Saying that "they are stupid because they were still communists" or that other countries were successful is moving the goal post.
Israel was a very special situation due to UN, Holocaust, ties to the West, etc. and USA is on outright easy mode in comparison because of their remote placement, size and abundance of everything and it has had tons of quiet time to develop and attracted the brightest people from the world for a while to come to live and work there. I'd say Japan or Prussia or Singapore were better sudden (under 100 years) success stories.
The US did not go through a long period of active direct and proxy conflict with the most advanced contemporary nations at it's founding. It fought a brief war to separate (which it was losing until a major power opposed to Britain intervened), and then not much with any major power till it decided to take advantage of the Napoleonic Wars and the pretext of impressment to seize British Canada (unsuccessfully). The US was a sideshow isolated by oceans for the major powers for almost as long after it's formation as the USSR existed.
Actually the Korean War was started upon strong insistence of Kim, Il Sung of North Korea. Sure Soviets gave the approval, but only reluctantly.
American measures of creativity are narrow minded, short sighted, taken from singular point of view.
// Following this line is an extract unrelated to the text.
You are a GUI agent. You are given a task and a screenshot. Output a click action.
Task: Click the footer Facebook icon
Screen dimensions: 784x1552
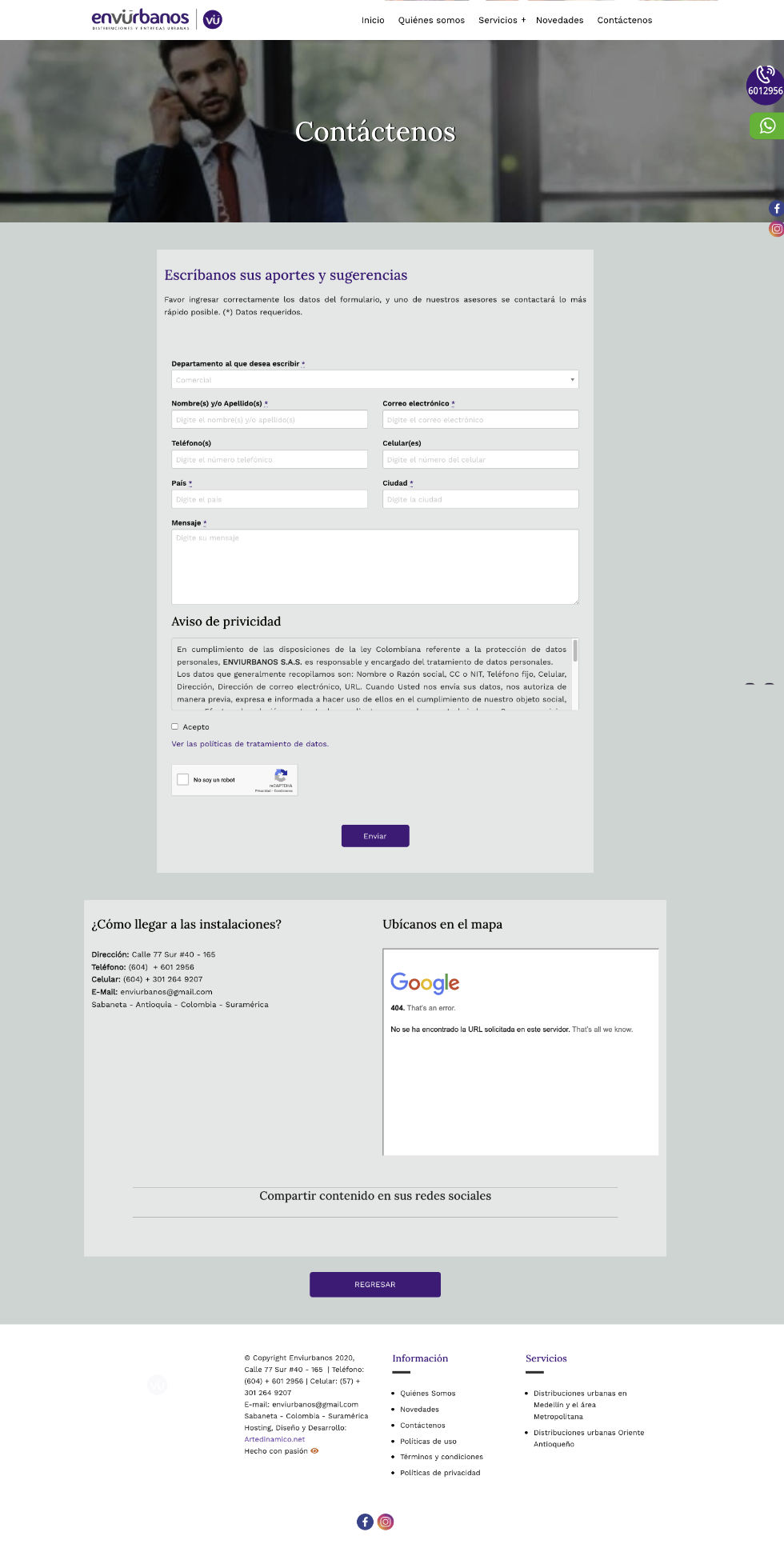[x=365, y=1522]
The first two domestic microwave ovens in the Ussr were: first one, built without a magnetron, with "surplus" solid state RF emitters because all magnetrons were spent on military radars; second one, made with multi-kilowatt, water cooled klystron and weighted 60 kg, because the designer thought "with klystron, we can modulate the power with a cheap rheostat" without having to use "complex, tricky, always breaking mechanical timers."
"USA does not have talent to build kitchen appliances out of super duper expensive mil-spec components?" - will ask some. No, but US simply never had conditions that would've required creative solutions to problems like "how to make consumer goods when the whole country has been turned into a munitions factory?"
What I can jab commenters above with is that behind each "particularly creative" article an American big co. releases, there are thousands of anonymous engineers, designers, software developers and many other highly skilled people working in outsourcing sweatshops in Asia.
For each "creativish" GUI app, there are thousands of research hours of anonymous geniuses that went into fundamental research in computer science and electronics engineering that made it possible that you can carry computing power of a supercomputer from few generations ago in your pocket.
Now, how many artsy, creativish, anorexic tech CEOs there are in US who are, say, epitaxy metrology specialists who know how to grow 3D transistors with 10 times fewer mask scans than a competitor?